▸ **TRAVAIL À FAIRE**:
Veuillez mettre à jour les enregistrements situés entre la ligne contenant "Roboticaxl (4) (110, 590)" et la fin des enregistrements, bornes incluses, en remplaçant "Escola Azul" par "Escola Verde". Reproduisez uniquement ces lignes, sans rien modifier d'autre.

(Extrait d'un jeu de données)
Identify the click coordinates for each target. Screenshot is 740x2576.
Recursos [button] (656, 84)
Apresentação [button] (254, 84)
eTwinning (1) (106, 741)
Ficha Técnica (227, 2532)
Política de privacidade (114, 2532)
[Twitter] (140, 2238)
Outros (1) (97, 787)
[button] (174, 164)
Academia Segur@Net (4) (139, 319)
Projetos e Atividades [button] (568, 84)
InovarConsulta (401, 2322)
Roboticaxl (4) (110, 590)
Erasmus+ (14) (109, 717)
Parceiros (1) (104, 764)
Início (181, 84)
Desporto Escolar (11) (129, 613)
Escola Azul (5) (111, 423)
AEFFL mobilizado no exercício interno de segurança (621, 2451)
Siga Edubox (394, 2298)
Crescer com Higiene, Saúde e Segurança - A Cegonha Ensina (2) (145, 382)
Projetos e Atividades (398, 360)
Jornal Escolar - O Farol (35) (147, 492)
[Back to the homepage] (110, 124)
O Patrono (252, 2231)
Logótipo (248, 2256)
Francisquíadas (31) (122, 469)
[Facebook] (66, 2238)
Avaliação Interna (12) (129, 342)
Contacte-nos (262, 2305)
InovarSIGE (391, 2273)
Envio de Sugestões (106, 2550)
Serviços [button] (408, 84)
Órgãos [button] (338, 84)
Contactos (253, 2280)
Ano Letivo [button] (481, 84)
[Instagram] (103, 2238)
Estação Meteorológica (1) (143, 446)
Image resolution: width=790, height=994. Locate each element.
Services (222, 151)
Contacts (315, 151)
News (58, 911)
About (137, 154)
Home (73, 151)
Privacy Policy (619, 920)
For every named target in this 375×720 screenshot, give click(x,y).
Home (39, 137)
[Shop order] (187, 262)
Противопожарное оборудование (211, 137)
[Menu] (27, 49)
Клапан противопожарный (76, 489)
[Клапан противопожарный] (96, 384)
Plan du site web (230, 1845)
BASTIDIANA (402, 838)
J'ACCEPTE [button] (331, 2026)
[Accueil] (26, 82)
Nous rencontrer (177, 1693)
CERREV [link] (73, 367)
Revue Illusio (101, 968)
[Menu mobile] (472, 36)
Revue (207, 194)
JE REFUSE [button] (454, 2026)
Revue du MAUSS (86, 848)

▸ **RÉPONSE**:
Roboticaxl (4) (110, 590)
Erasmus+ (14) (109, 717)
Parceiros (1) (104, 764)
Início (181, 84)
Desporto Escolar (11) (129, 613)
Escola Verde (5) (111, 423)
AEFFL mobilizado no exercício interno de segurança (621, 2451)
Siga Edubox (394, 2298)
Crescer com Higiene, Saúde e Segurança - A Cegonha Ensina (2) (145, 382)
Projetos e Atividades (398, 360)
Jornal Escolar - O Farol (35) (147, 492)
[Back to the homepage] (110, 124)
O Patrono (252, 2231)
Logótipo (248, 2256)
Francisquíadas (31) (122, 469)
[Facebook] (66, 2238)
Avaliação Interna (12) (129, 342)
Contacte-nos (262, 2305)
InovarSIGE (391, 2273)
Envio de Sugestões (106, 2550)
Serviços [button] (408, 84)
Órgãos [button] (338, 84)
Contactos (253, 2280)
Ano Letivo [button] (481, 84)
[Instagram] (103, 2238)
Estação Meteorológica (1) (143, 446)
Image resolution: width=790, height=994. Locate each element.
Services (222, 151)
Contacts (315, 151)
News (58, 911)
About (137, 154)
Home (73, 151)
Privacy Policy (619, 920)
For every named target in this 375×720 screenshot, give click(x,y).
Home (39, 137)
[Shop order] (187, 262)
Противопожарное оборудование (211, 137)
[Menu] (27, 49)
Клапан противопожарный (76, 489)
[Клапан противопожарный] (96, 384)
Plan du site web (230, 1845)
BASTIDIANA (402, 838)
J'ACCEPTE [button] (331, 2026)
[Accueil] (26, 82)
Nous rencontrer (177, 1693)
CERREV [link] (73, 367)
Revue Illusio (101, 968)
[Menu mobile] (472, 36)
Revue (207, 194)
JE REFUSE [button] (454, 2026)
Revue du MAUSS (86, 848)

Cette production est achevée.